Studies of cell release and biomass activity of alginate immobilized lactic acid bacteria

Abstract

The scope of the work presented in this thesis has been the study of growth, cell release and metabolite production of gel-entrapped viable lactic acid bacteria. As these fermenation systems are mainly aimed at food applications, immobilization methods based on alginate and chitosan were chosen due to the biocompatibility of these materials. In these studies, ways to measure, characterize and influence the activity and release of the immobilized lactic acid bacteria were investigated.

The use of sequential coatings with chitosan (C) and alginate (A) on alginate beads immobilizing Lactococcus lactis ssp. lactis NCMIB 6681 was investigated. The effects of these coatings on biomass activity and cell release were evaluated in batch and continuous systems. In this work, and argument is made for the use of and experimental system based on continuous fermentation at a controlled pH and a high dilution rate for these types of studies. When examined in this system, chitosan coating alone seemed to reduce the ratio of cell release to lactate production in the early stages of fermentation, while sequential coatings with chitosan and alginate (CAC) showed significant reductions in this ratio throughout the whole 48 hour test period.
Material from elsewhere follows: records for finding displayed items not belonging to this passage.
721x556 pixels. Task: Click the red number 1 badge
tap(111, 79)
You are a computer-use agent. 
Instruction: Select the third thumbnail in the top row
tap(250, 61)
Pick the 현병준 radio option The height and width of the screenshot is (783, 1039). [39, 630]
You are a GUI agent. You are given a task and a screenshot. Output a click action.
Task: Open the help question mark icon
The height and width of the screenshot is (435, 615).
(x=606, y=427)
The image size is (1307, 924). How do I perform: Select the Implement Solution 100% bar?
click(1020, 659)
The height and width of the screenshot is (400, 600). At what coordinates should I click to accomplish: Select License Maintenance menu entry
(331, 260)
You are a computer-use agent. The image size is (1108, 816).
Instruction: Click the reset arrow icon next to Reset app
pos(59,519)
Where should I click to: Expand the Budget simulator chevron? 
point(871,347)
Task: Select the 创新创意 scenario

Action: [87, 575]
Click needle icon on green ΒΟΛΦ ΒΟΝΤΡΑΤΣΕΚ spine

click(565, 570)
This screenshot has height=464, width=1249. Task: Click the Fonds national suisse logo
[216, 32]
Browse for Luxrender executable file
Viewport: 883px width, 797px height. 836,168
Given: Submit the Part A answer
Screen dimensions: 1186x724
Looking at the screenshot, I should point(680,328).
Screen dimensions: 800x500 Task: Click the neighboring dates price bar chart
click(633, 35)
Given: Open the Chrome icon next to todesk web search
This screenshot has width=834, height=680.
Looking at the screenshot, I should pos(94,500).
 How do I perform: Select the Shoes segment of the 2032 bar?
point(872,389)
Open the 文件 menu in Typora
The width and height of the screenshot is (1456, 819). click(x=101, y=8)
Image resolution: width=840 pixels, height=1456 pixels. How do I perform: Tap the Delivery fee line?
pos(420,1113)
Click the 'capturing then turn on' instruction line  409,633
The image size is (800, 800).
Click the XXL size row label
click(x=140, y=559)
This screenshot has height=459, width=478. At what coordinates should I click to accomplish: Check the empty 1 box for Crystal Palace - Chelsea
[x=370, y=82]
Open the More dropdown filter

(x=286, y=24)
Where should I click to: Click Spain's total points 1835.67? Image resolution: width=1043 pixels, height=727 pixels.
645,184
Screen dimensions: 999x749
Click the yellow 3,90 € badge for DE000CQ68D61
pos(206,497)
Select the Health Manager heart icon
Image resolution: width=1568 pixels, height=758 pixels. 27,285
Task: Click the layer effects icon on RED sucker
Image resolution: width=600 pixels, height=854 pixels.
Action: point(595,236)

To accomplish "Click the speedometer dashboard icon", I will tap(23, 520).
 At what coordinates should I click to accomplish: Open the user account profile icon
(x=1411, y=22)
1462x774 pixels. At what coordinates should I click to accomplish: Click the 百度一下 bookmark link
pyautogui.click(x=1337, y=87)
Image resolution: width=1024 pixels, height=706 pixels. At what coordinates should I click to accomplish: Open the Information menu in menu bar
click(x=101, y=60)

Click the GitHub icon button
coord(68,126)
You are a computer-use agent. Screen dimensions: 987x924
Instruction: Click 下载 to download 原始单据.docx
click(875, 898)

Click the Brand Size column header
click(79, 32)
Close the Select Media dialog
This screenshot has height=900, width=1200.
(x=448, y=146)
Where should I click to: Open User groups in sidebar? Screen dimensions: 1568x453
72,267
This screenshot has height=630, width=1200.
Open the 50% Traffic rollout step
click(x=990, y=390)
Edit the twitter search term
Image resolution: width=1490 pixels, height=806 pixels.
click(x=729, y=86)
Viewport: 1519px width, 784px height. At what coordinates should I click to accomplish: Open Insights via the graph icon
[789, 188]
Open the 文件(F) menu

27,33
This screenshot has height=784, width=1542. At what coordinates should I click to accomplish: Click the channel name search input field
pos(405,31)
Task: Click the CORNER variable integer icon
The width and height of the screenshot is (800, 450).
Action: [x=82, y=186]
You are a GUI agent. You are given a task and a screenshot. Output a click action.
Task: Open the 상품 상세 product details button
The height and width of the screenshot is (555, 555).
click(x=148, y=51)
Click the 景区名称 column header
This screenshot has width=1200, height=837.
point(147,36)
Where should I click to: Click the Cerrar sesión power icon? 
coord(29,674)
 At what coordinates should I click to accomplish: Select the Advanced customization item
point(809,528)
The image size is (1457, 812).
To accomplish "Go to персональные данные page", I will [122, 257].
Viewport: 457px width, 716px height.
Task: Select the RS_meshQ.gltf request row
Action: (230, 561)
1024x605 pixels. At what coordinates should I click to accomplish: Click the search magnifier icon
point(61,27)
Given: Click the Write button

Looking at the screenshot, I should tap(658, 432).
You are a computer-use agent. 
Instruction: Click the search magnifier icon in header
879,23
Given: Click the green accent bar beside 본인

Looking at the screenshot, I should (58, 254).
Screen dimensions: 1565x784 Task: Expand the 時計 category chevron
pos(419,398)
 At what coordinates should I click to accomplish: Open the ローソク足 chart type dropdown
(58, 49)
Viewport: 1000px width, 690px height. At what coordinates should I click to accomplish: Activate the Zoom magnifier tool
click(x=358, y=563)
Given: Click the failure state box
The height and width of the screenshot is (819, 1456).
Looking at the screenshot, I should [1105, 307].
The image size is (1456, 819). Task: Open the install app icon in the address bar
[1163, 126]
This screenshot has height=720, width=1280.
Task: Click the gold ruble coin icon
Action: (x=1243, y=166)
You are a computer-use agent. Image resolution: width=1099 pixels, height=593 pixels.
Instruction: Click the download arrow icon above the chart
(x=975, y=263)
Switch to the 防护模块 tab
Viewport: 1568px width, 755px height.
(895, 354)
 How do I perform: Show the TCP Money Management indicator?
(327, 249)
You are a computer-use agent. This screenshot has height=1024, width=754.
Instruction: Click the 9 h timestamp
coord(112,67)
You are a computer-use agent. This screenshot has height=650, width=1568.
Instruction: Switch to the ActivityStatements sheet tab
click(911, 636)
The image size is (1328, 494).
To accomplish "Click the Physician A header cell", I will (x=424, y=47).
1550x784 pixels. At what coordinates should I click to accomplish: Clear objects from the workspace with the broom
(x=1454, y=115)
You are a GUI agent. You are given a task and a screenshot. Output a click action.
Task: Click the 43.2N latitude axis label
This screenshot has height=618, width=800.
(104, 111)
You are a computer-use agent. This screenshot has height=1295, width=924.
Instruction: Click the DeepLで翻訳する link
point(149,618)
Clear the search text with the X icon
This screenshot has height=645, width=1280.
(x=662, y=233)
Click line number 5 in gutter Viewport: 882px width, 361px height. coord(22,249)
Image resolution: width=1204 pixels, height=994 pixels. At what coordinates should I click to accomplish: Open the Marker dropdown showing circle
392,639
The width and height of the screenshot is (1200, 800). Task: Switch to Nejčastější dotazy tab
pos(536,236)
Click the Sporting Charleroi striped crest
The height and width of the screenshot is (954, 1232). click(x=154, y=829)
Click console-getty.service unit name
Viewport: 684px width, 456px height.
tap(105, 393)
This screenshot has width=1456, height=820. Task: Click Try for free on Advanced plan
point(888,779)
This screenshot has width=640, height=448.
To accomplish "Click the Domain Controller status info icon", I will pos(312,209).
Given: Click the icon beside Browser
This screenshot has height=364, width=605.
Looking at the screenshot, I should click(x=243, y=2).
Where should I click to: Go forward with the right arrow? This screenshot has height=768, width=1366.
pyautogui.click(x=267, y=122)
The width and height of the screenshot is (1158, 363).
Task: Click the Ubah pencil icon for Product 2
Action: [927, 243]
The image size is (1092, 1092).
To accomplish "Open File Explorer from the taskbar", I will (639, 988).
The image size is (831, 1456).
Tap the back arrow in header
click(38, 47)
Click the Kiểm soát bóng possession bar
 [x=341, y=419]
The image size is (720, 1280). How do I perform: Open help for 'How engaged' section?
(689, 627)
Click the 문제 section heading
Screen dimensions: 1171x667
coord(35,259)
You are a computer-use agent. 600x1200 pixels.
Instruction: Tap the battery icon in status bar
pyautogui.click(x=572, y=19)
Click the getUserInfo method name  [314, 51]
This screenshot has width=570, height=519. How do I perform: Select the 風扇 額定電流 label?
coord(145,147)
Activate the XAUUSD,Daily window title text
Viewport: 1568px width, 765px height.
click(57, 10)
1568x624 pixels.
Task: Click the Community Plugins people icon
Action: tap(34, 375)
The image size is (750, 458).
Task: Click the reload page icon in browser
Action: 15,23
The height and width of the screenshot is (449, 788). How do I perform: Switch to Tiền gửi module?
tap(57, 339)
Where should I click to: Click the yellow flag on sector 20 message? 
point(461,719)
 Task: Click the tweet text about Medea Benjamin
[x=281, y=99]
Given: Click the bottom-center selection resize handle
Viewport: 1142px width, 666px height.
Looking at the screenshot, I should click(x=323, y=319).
Under normal growth conditions, diffusional limitations direct most of the biomass growth in beads immobiizing lactic acid bacteria to the ooutermost parts of the beads. Therefore, a study was conducted in order to investigate if biomass distributions, and thereby cell release, could be affected through changes of the growth conditions. A change in operating pH from 6.5 to 9.25 initially reduced the ratios of rates of cell release to lactate production by almost a factor of 105. Compared to fermentations at pH 6.5, growth at pH 9.25 also increased the final internal bead biomass concentration by a factor of 5 and increased the final rate of lactate production by 25%. After 48 hours, the ratio of the rates of cell release to lactate production was still 10 times lower than in fermentaions at pH of 6.5. These data illustrate that diffusionsal limitations and corresponding pH-gradients can be exploited in affecting the distribution of immobilized growing cells and their concomitant release.

The use of sequential coatings with chitosan and alginate was investigated as a way to a reduced cell release during immobilized bacteriocin production. Production of the bacteriocins enterocins A and B by immobilized E.faecium CTC492 in uncoated and CAC-coated alginate beads was evaluated in batch and continuous ferminations. In batch fermenations with E. faecium CTC492 immobilized in CAC.coated beads substantial amount of the maximal bacteriocin activity in traditional free-cell fermentaion was obtained, combined with a more than 3 log unit reduction of the amount of free biomass in the product. Longer-term studies of bead performance were performed using continuous fermentaions at high dilution rates. These experiments showed the the use of CAC-coatings reduced the ratio of rates of bacteriocin production to cell release significantly the first 20 hours of fermentaion. In these studies, the presence of large pH gradients within beads containing immobilized E. facium CTC492 during continuos fermentation were demonstrated using a microelectrode. As expected, the bacteriocin production and fermination characteristics of immobilized E. faecium CTC492 seemed to be significantly influenced by the presence of these local pH-gradients.